The Fiat 500 (and, to a lesser extent, the 600) put Italy on wheels. In the 1960s, the 1970s and even into the 1980s, the tiny 500 was by far the most common car in major Italian cities.
Original, unrestored 500s were still common in Rome about ten years ago but there’s a lot fewer of them on the streets today. Italian enthusiasts have told us that pollution regulations make it difficult to keep an older car on the road, and we suspect that the 500 is simply too old for the average driver who has become accustomed to A/C, a modern stereo, certain noise levels and halfway-decent acceleration.
It doesn’t help that the 500 has been steadily going up in value over the past couple of years. All told, in Italy, the original Panda has largely replaced the 500 in the minds of buyers who are simply looking for a cheap, efficient way to get from point A to point B.

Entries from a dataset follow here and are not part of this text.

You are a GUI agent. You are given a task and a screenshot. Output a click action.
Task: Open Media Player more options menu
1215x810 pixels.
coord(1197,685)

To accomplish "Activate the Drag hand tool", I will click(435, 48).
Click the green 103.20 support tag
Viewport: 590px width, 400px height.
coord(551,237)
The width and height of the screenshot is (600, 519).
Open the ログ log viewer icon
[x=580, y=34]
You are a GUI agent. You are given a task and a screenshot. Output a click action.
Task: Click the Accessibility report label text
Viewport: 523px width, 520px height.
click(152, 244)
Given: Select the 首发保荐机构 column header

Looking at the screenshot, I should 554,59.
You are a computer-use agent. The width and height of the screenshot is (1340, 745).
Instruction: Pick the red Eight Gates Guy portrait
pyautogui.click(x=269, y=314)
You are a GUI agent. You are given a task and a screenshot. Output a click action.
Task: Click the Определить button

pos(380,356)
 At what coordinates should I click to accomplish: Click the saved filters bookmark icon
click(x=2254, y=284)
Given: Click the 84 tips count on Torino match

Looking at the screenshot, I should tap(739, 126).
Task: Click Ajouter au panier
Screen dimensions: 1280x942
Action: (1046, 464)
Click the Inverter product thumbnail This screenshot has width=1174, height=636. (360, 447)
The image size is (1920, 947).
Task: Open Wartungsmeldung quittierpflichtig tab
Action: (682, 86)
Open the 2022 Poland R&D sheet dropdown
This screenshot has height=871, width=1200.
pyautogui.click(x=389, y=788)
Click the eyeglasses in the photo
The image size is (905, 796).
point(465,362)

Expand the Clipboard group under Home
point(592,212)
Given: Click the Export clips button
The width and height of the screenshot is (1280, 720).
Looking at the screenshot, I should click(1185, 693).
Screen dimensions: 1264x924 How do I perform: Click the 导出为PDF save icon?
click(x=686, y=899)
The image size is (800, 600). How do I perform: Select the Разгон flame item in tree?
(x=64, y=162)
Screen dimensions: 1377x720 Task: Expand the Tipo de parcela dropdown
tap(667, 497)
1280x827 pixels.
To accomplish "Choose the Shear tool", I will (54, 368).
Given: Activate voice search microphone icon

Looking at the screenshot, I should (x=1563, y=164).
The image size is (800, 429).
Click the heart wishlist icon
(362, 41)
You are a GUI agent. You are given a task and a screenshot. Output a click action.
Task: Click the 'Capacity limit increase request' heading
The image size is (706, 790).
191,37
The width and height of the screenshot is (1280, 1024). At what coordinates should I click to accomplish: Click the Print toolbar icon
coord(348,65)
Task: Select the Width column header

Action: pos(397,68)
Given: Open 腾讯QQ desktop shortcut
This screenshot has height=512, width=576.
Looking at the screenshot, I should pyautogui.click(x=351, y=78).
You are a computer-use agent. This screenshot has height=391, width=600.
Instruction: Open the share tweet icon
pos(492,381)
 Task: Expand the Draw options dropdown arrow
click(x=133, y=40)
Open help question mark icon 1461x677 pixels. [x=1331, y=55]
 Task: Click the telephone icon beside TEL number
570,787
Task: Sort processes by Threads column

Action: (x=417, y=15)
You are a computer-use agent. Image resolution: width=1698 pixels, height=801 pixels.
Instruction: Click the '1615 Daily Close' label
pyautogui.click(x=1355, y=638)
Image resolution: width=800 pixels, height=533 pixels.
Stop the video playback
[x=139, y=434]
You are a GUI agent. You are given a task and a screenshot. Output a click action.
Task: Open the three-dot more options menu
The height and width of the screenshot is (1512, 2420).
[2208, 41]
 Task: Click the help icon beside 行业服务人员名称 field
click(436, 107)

The bulk of the 500s that we saw in Rome last month were nice examples that had been given a thorough restoration in the not-too-distant past. The only seemingly original example that we managed to photograph is the one below, a L model built in the early 1970s. We’re not ruling out the possibility that it’s been repainted at least once over the past 40-something years – in fact it’s likely – but it at least shows some patina in the form of numerous dings and dents caused by parking in one of Italy’s most chaotic city.